Tuesday, January 22, 2013

Tug-a-War

My childhood and my future both walked up to me today, tied ropes around either of my wrists, and started pulling in opposite directions. I looked from one to the other in a panic because my arms were being stretched to their limits and then I had one of those "time stands still" moments. I peered into the eyes of my childhood and found comfort and my Mother's loving arms. I found friends who I care about more than anything and experiences that showed me who I am. I saw my Dad holding my seat as I learned to ride a bike at the bus stop and the doll house that sparked my imagination and habit of day dreaming. I saw all those times I sat in the car with my best friend talking for hours or laying in the grass enjoying the silence. Although my arms were aching with the constant struggle, I smiled into the eyes of my childhood. They were so familiar and kind despite the incessant tugging. 

Then I turned and met eyes with my future. What I saw there terrified me and made me laugh and cry. So much excitement was in those eyes yet so much unknown. I couldn't see my friends or my doll house. It was just this hazy blur. I wanted to relent to one side but the other was pulling just as hard. 

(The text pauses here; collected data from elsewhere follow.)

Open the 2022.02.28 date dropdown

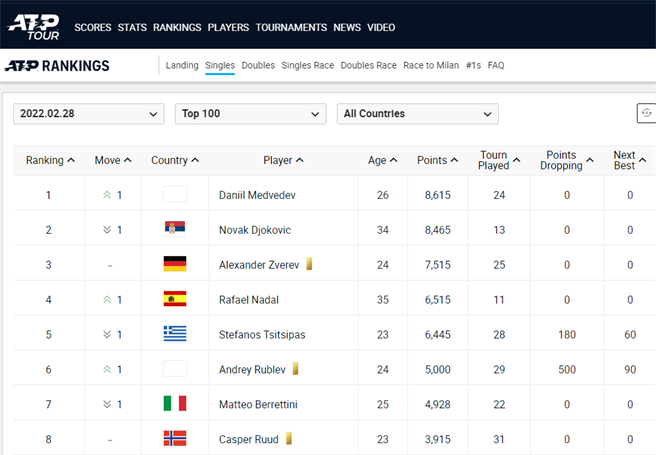[x=89, y=114]
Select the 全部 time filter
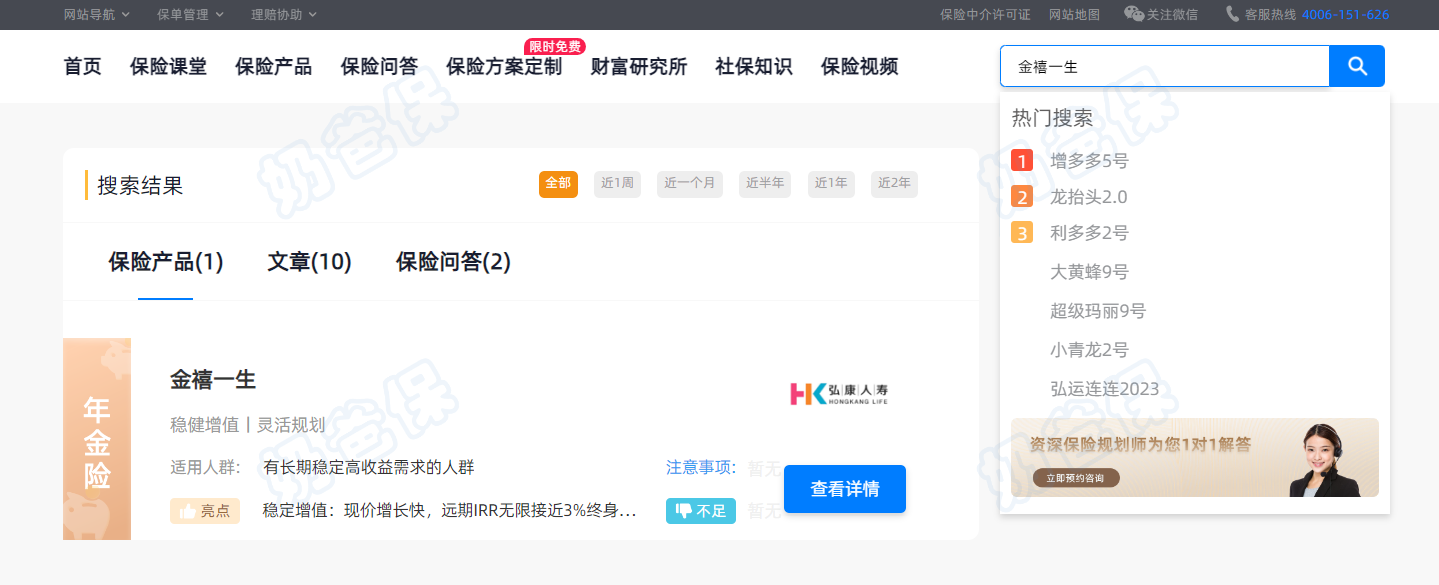 (x=558, y=184)
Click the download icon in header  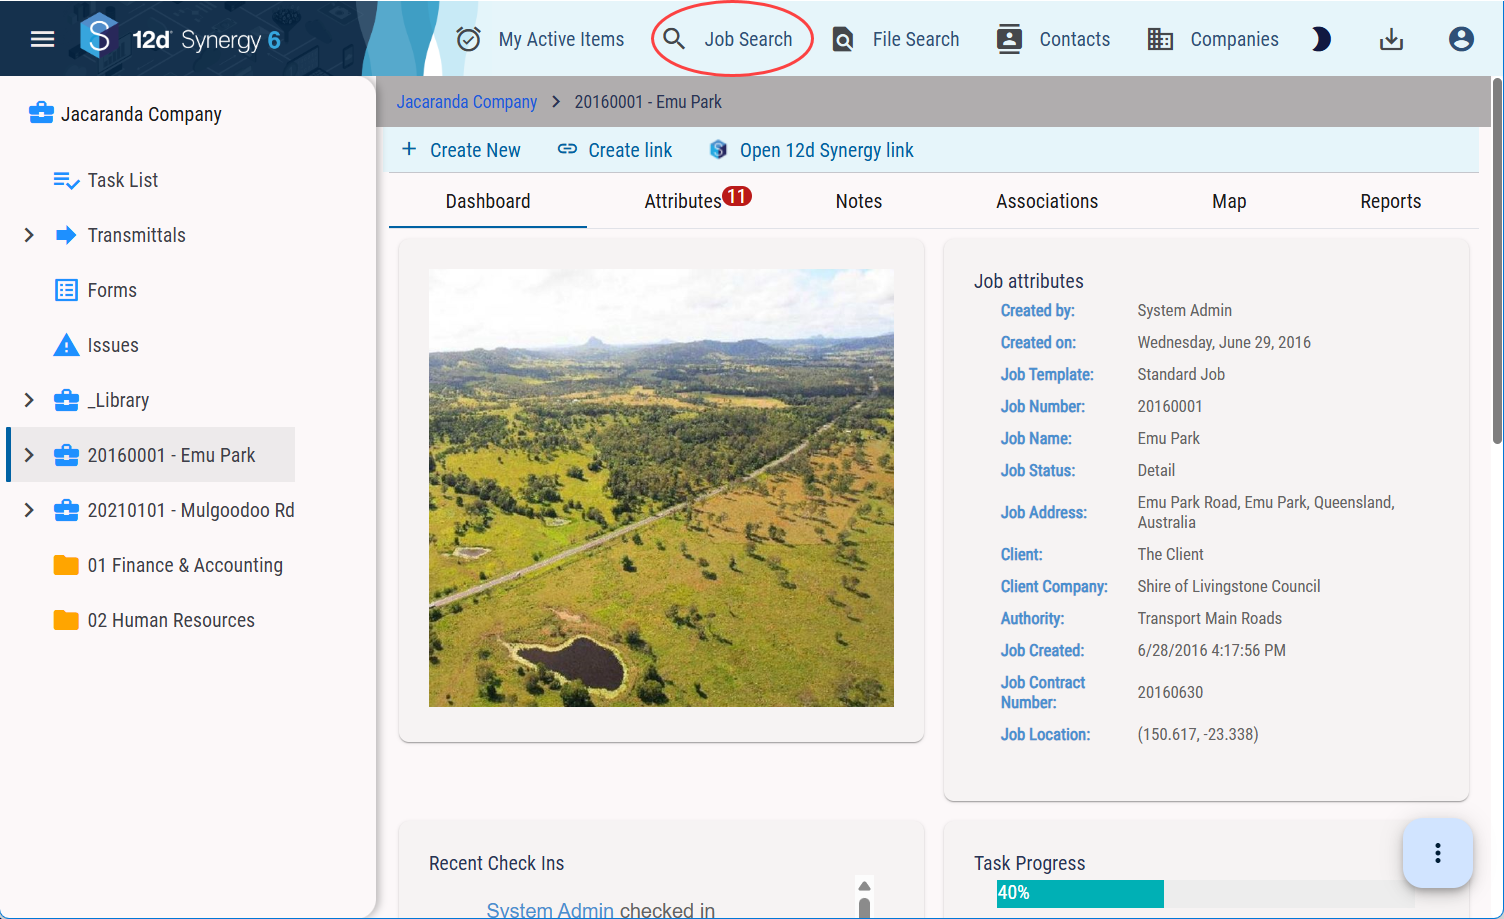click(x=1391, y=39)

And now my heart is conflicted. I'm being pulled in two directions and it's tearing me apart. Because half of me is so tired of high school and being a kid and people that treat me like I'm nothing, but the other half is wanting to stop time and make this era last forever. 

I am blessed with the dearest friends and my life is full of joy. I have so little responsibility and I don't know if I'm ready to enter adulthood. But mostly I'm not ready to let people go. Not only am I losing all the guys to missions and all the girls to different colleges, I am losing myself. Different friends bring out different Michaelas and I'm not ready to give up the Michaela I am with each of these people. I kneel by my bed every night to send my plea heavenward: "Dear God, bless me to enjoy these moments while they last. Amen". And I'm sure one day I'll read back on this blog post thinking what a dramatic teenage girl I was because probably none of this confliction will matter, but right now, the girl behind this keyboard is deeply feeling these emotions and has no idea what is ahead for her. I dread it. I long for it. And I'm terrified. 

1 comment:

  1. I loved this entry. I love you! I especially love the part about sitting in the car with your best friend and talking for hours :)

    But, I really like this entry because I remember feeling exactly the same way at the end of my senior year...like I was so ready to move on, and so sad to leave it all behind. And I even felt that way at the beginning of my freshmen year. You managed to put my feelings into beautiful words.